◆ **Task details**:
Each line below needs to be repeated precisely as it is.

◆ **Listed records**:
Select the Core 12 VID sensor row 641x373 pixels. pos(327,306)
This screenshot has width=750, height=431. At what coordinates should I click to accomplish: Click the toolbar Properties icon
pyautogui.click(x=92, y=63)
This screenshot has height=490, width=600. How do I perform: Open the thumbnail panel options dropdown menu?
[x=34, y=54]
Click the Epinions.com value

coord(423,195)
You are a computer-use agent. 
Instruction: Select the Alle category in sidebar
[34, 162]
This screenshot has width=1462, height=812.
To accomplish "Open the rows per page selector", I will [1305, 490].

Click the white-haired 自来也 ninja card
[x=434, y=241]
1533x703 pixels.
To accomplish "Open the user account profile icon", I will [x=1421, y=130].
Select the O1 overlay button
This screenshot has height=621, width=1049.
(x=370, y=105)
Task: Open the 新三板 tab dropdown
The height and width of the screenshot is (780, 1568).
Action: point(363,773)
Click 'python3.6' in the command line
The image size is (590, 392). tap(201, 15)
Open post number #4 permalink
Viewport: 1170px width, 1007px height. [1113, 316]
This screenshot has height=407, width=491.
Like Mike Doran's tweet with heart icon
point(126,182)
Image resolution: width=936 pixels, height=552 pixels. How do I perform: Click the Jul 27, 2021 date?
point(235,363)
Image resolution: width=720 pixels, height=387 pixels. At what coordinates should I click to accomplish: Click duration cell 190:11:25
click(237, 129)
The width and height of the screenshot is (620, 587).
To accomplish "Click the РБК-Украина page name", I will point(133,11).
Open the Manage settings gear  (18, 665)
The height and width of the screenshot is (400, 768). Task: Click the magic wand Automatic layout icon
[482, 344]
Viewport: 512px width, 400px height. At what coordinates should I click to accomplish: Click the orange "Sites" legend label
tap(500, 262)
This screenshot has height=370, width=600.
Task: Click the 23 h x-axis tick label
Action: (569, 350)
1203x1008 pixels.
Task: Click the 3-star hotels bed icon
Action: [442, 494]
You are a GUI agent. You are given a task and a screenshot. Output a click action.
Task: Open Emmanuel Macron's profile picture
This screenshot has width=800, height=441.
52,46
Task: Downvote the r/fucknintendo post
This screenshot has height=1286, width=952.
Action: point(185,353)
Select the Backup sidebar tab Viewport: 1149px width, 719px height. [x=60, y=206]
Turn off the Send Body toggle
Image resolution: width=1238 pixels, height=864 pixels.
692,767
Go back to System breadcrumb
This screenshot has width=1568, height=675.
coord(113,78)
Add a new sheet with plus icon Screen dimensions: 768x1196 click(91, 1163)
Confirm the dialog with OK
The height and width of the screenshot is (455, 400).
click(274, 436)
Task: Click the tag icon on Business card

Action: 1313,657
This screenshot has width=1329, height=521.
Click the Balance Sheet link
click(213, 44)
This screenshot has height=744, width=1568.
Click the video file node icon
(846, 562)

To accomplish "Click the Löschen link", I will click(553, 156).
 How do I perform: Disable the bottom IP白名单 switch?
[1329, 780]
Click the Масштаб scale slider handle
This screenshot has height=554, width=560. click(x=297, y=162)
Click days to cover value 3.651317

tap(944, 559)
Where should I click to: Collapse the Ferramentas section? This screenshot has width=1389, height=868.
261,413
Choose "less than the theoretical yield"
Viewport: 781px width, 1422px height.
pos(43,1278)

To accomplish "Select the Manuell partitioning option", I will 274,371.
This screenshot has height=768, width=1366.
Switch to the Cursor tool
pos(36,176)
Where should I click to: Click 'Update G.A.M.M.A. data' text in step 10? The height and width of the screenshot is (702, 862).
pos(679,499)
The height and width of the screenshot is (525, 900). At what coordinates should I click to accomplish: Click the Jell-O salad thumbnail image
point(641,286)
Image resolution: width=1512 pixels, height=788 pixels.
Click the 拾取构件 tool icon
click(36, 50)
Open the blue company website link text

◆ **Your response**:
Select the Core 12 VID sensor row 641x373 pixels. pos(327,306)
This screenshot has width=750, height=431. At what coordinates should I click to accomplish: Click the toolbar Properties icon
pyautogui.click(x=92, y=63)
This screenshot has height=490, width=600. How do I perform: Open the thumbnail panel options dropdown menu?
[x=34, y=54]
Click the Epinions.com value

coord(423,195)
You are a computer-use agent. 
Instruction: Select the Alle category in sidebar
[34, 162]
This screenshot has width=1462, height=812.
To accomplish "Open the rows per page selector", I will [1305, 490].

Click the white-haired 自来也 ninja card
[x=434, y=241]
1533x703 pixels.
To accomplish "Open the user account profile icon", I will [x=1421, y=130].
Select the O1 overlay button
This screenshot has height=621, width=1049.
(x=370, y=105)
Task: Open the 新三板 tab dropdown
The height and width of the screenshot is (780, 1568).
Action: point(363,773)
Click 'python3.6' in the command line
The image size is (590, 392). tap(201, 15)
Open post number #4 permalink
Viewport: 1170px width, 1007px height. [1113, 316]
This screenshot has height=407, width=491.
Like Mike Doran's tweet with heart icon
point(126,182)
Image resolution: width=936 pixels, height=552 pixels. How do I perform: Click the Jul 27, 2021 date?
point(235,363)
Image resolution: width=720 pixels, height=387 pixels. At what coordinates should I click to accomplish: Click duration cell 190:11:25
click(237, 129)
The width and height of the screenshot is (620, 587).
To accomplish "Click the РБК-Украина page name", I will point(133,11).
Open the Manage settings gear  (18, 665)
The height and width of the screenshot is (400, 768). Task: Click the magic wand Automatic layout icon
[482, 344]
Viewport: 512px width, 400px height. At what coordinates should I click to accomplish: Click the orange "Sites" legend label
tap(500, 262)
This screenshot has height=370, width=600.
Task: Click the 23 h x-axis tick label
Action: (569, 350)
1203x1008 pixels.
Task: Click the 3-star hotels bed icon
Action: [442, 494]
You are a GUI agent. You are given a task and a screenshot. Output a click action.
Task: Open Emmanuel Macron's profile picture
This screenshot has width=800, height=441.
52,46
Task: Downvote the r/fucknintendo post
This screenshot has height=1286, width=952.
Action: point(185,353)
Select the Backup sidebar tab Viewport: 1149px width, 719px height. [x=60, y=206]
Turn off the Send Body toggle
Image resolution: width=1238 pixels, height=864 pixels.
692,767
Go back to System breadcrumb
This screenshot has width=1568, height=675.
coord(113,78)
Add a new sheet with plus icon Screen dimensions: 768x1196 click(91, 1163)
Confirm the dialog with OK
The height and width of the screenshot is (455, 400).
click(274, 436)
Task: Click the tag icon on Business card

Action: 1313,657
This screenshot has width=1329, height=521.
Click the Balance Sheet link
click(213, 44)
This screenshot has height=744, width=1568.
Click the video file node icon
(846, 562)

To accomplish "Click the Löschen link", I will click(553, 156).
 How do I perform: Disable the bottom IP白名单 switch?
[1329, 780]
Click the Масштаб scale slider handle
This screenshot has height=554, width=560. click(x=297, y=162)
Click days to cover value 3.651317

tap(944, 559)
Where should I click to: Collapse the Ferramentas section? This screenshot has width=1389, height=868.
261,413
Choose "less than the theoretical yield"
Viewport: 781px width, 1422px height.
pos(43,1278)

To accomplish "Select the Manuell partitioning option", I will 274,371.
This screenshot has height=768, width=1366.
Switch to the Cursor tool
pos(36,176)
Where should I click to: Click 'Update G.A.M.M.A. data' text in step 10? The height and width of the screenshot is (702, 862).
pos(679,499)
The height and width of the screenshot is (525, 900). At what coordinates should I click to accomplish: Click the Jell-O salad thumbnail image
point(641,286)
Image resolution: width=1512 pixels, height=788 pixels.
Click the 拾取构件 tool icon
click(36, 50)
Open the blue company website link text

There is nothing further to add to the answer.